# 🧪 Regression Metrics Analysis

In this notebook, we explore and compare various **regression evaluation metrics** using `scikit-learn`.  
Through different test cases, we highlight how metrics like **MAE, RMSE, R², EVS, MAPE, SMAPE, WAPE, RMSLE** behave under perfect predictions, outliers, constant shifts, and edge conditions.

### ⚙️ Importing Libraries & Environment Setup

In [248]:
import numpy as np
import pandas as pd
from colorama import Fore, Style
from numpy.typing import NDArray
from sklearn.metrics import (
    explained_variance_score,
    mean_absolute_error,
    mean_absolute_percentage_error,
    mean_squared_error,
    r2_score,
    root_mean_squared_error,
    root_mean_squared_log_error,
)

In [249]:
%matplotlib inline

pd.set_option("display.width", 150)
pd.set_option("display.max_rows", 100)
pd.set_option("display.max_columns", None)

### 🧰 Utility Functions

In [None]:
def highlight_invalid_regression_metrics(column: pd.Series) -> list[str]:
    """Returns a list of CSS styles to highlight regression metric values.

    Highlights depend on the metric type (column name) and value ranges:
    - Green: good values,
    - Orange: warning,
    - Red: poor values.

    Args:
        column (pd.Series): Metric values.

    Returns:
        list[str]: CSS styles for each cell in the column.
    """
    metric = column.name
    highlight_styles = []
    for val in column:
        if val == "NaN" or (isinstance(val, float) and np.isnan(val)):
            highlight_styles.append("")
            continue

        try:
            val_float = float(val)
        except (ValueError, TypeError):
            highlight_styles.append("")
            continue

        # R² / EVS
        if metric in {"R²", "EVS"}:
            if val_float < 0.5:
                style = "background-color: red; color: white"
            elif val_float <= 0.8:
                style = "background-color: orange; color: white"
            else:
                style = "background-color: green; color: white"

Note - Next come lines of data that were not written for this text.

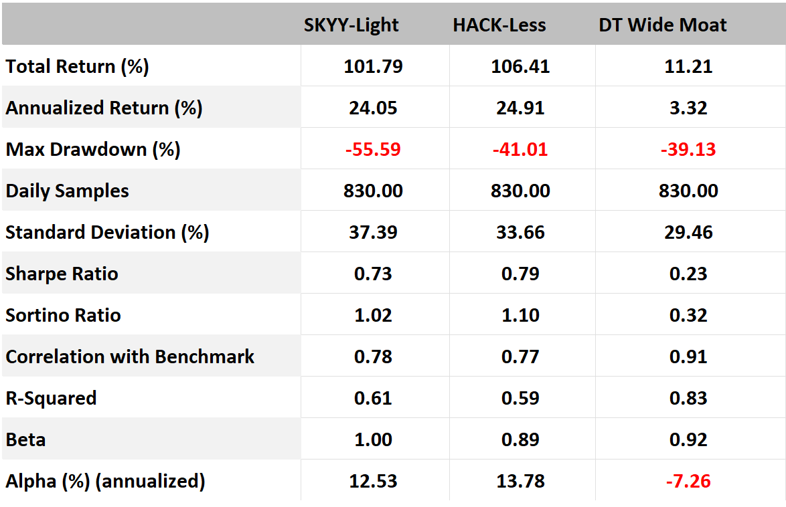Viewport: 786px width, 507px height.
Task: Click the SKYY-Light column header
Action: click(x=351, y=25)
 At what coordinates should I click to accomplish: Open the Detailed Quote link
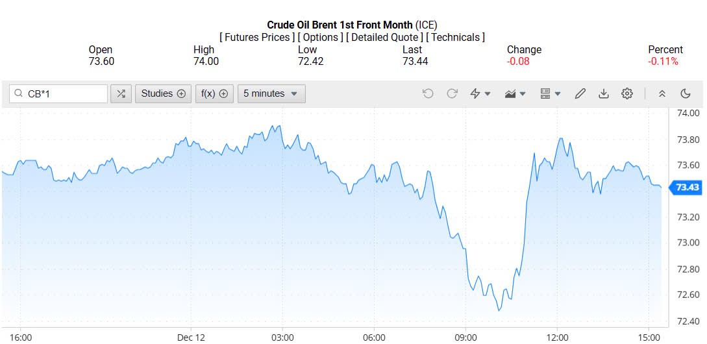click(x=384, y=37)
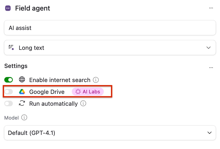Screen dimensions: 220x149
Task: Open the Long text field type dropdown
Action: [x=110, y=48]
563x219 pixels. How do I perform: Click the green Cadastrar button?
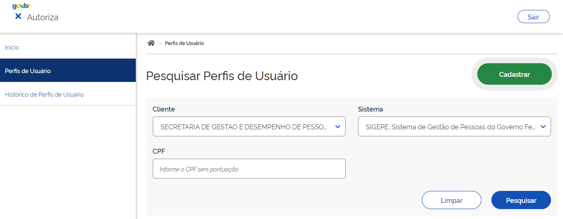pyautogui.click(x=514, y=74)
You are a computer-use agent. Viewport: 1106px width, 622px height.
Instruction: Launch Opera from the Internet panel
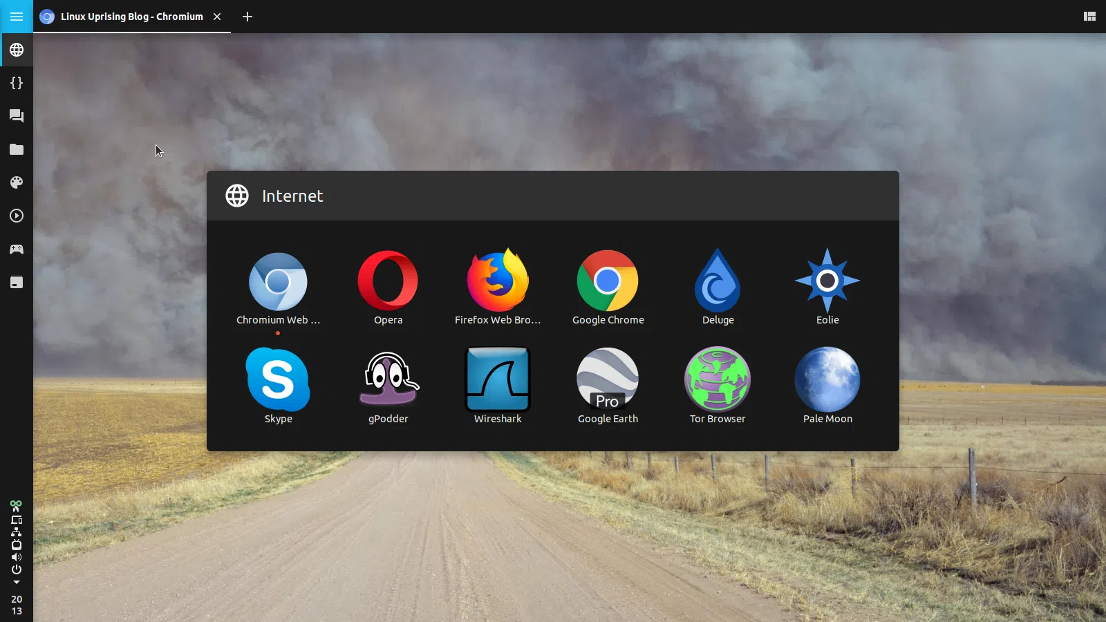click(388, 281)
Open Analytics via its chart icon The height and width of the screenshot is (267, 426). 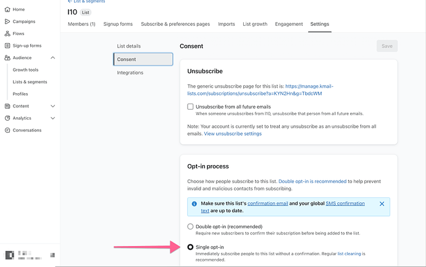(7, 118)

        # MAPE / SMAPE / WAPE / RMSLE
        elif metric in {"MAPE", "SMAPE", "RMSLE", "WAPE"}:
            if val_float > 0.2:
                style = "background-color: red; color: white"
            elif val_float >= 0.1:
                style = "background-color: orange; color: white"
            else:
                style = "background-color: green; color: white"

        else:
            style = ""

        highlight_styles.append(style)

    return highlight_styles

In [251]:
def symmetric_mean_absolute_percentage_error(
    y_true: NDArray[np.float64], y_pred: NDArray[np.float64]
) -> float:
    """Compute the Symmetric Mean Absolute Percentage Error.

    Args:
        y_true (NDArray[np.float64]): Ground truth (actual) values.
        y_pred (NDArray[np.float64]): Predicted values.

    Returns:
        float: SMAPE value (between 0 and 2). Multiply by 100 to get percentage.
    """
    diff = 2 * np.abs(y_true - y_pred)

    denominator = np.abs(y_true) + np.abs(y_pred)
    denominator = np.where(denominator == 0, 1, denominator)  # Avoid division by zero

    return np.mean(diff / denominator)

In [252]:
def evaluate_regression_metrics(
    y_true: NDArray[np.float64], y_pred: NDArray[np.float64]
) -> pd.io.formats.style.Styler:
    """Evaluate regression metrics for a single prediction result.

    Args:
        y_true (np.ndarray): Ground truth values.
        y_pred (np.ndarray): Predicted values.

    Returns:
        pd.io.formats.style.Styler: Styler object with highlighted problematic metrics.
    """
    metrics = {
        "MAE": mean_absolute_error(y_true, y_pred),
        "MSE": mean_squared_error(y_true, y_pred),
        "RMSE": root_mean_squared_error(y_true, y_pred),
        "R²": r2_score(y_true, y_pred),
        "EVS": explained_variance_score(y_true, y_pred),
        "MAPE": mean_absolute_percentage_error(y_true, y_pred),
        "SMAPE": symmetric_mean_absolute_percentage_error(y_true, y_pred),
        "RMSLE": root_mean_squared_log_error(y_true, y_pred),
        "WAPE": np.sum(np.abs(y_true - y_pred)) / np.sum(np.abs(y_true)),
    }

    def clean_number(val: float) -> str:
        """Format a numeric metric value into a string.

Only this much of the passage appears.